Abercraf (also Abercrâf; or Abercrave) is a village in Powys, Wales, in the community of Ystradgynlais and within the historic boundaries of the county of Brecknockshire.

A distinct dialect of English is spoken in the village, as well as the Welsh language.

Between 1965 and 1991, the village was the location of a Royal Observer Corps monitoring bunker, to be used in the event of a nuclear attack. It remains mostly intact.

== Etymology ==
The name Abercraf denotes the area as the place where the Crâf stream flows into the Tawe. While most etymologies state that the river is simply named for the Welsh word craf (wild garlic), Thomas Morgan defines "cra-af" as "the issuing forth, the channel torn by the impulsive force of the stream, as well as the act of tearing or breaking up any substance" linking its meaning to the words crafu (to scratch) and crafangu (to claw or grip).

== Location ==
Abercraf lies in the extreme south of the county, in the Upper Swansea Valley 2.5 miles (4 km) northeast of the small town of Ystradgynlais. It is situated just outside the boundaries of the Brecon Beacons National Park and the Fforest Fawr Geopark, which lie to the immediate north, east, and west of the village.

==Coal and iron==
A small ironworks was established in 1824 by the local coalowner, Thomas Harper. Its purpose was to exploit two patents granted to Harper and his fellow coalowner, John Christie (also owner of the Brecon Forest Tramroad) in 1823 (no 4848) and 1824 (no 4909) for the use of the local anthracite coal in smelting. The British Iron Company bought the works in 1825 for £19,541 and at the same time leased minerals on the nearby mountain, Cribarth. The venture soon proved unsuccessful and the furnaces were blown out in 1826 after it was discovered that production costs greatly exceeded the selling price. Coal continued to be worked from the taking; it was still in production in 1841 when the local agent gave a statement to the Children's Employment Commission.

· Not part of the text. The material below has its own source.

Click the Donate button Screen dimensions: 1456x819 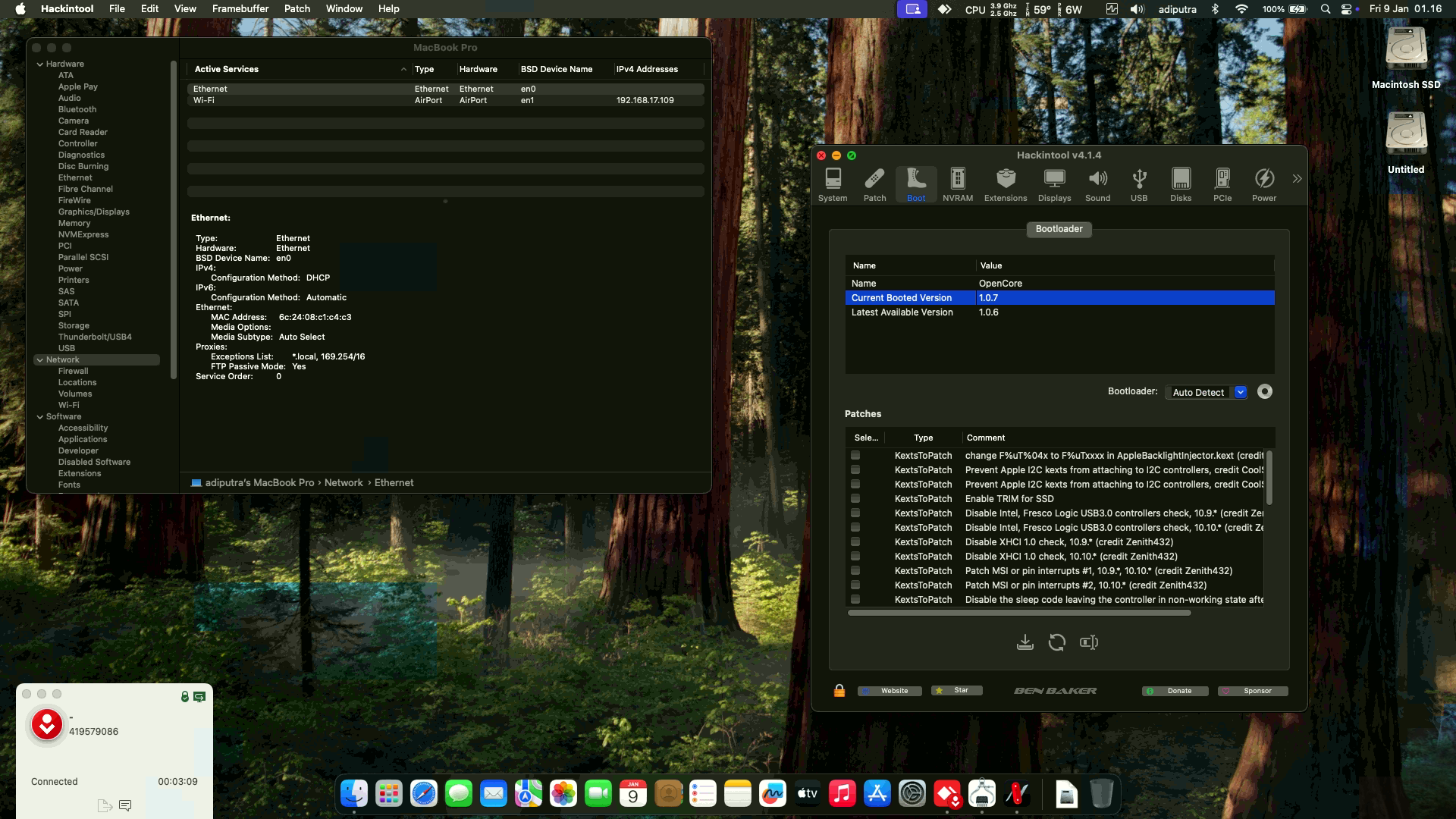pyautogui.click(x=1175, y=691)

The coal pits in nearby Caehopkin ceased production in the 1960s, although the Nant Helen open cast coal mine, owned by Celtic Energy, continued to operate until November 2023. The site has been landscaped and is now occupied by the Global Centre for Rail Excellence (GCRE), a rail Research & Development centre.

==Amenities==
Abercraf has a number of public houses, a rugby union club (Abercrave RFC), junior/primary school, fire station and a Miners' Welfare Hall, a testament to the village's coal mining past. The Wales Ape and Monkey Sanctuary lies just outside the village.

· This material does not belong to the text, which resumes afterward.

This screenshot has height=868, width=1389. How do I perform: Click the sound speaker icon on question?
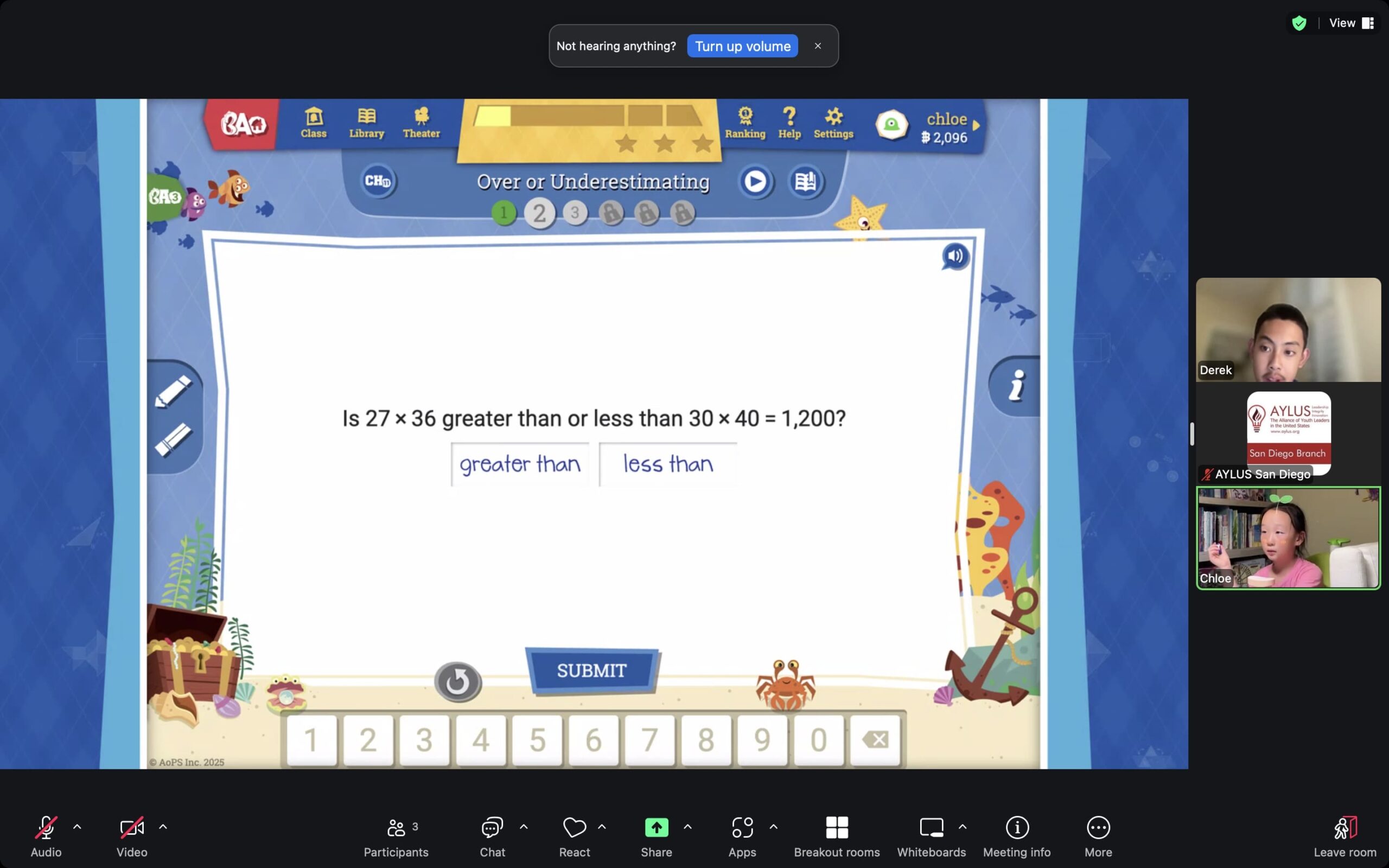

Abercraf lies beneath the slopes of the miniature mountain of Cribarth, famous for its 'Sleeping Giant' outline, clearly visible from the nearby A4067 Swansea to Brecon road. The Giant is formed from a combination of the natural topography of the mountain and, in the case of the Giant's face, alterations to this topography from disused limestone quarries. The Giant's nose is surmounted by a trig point.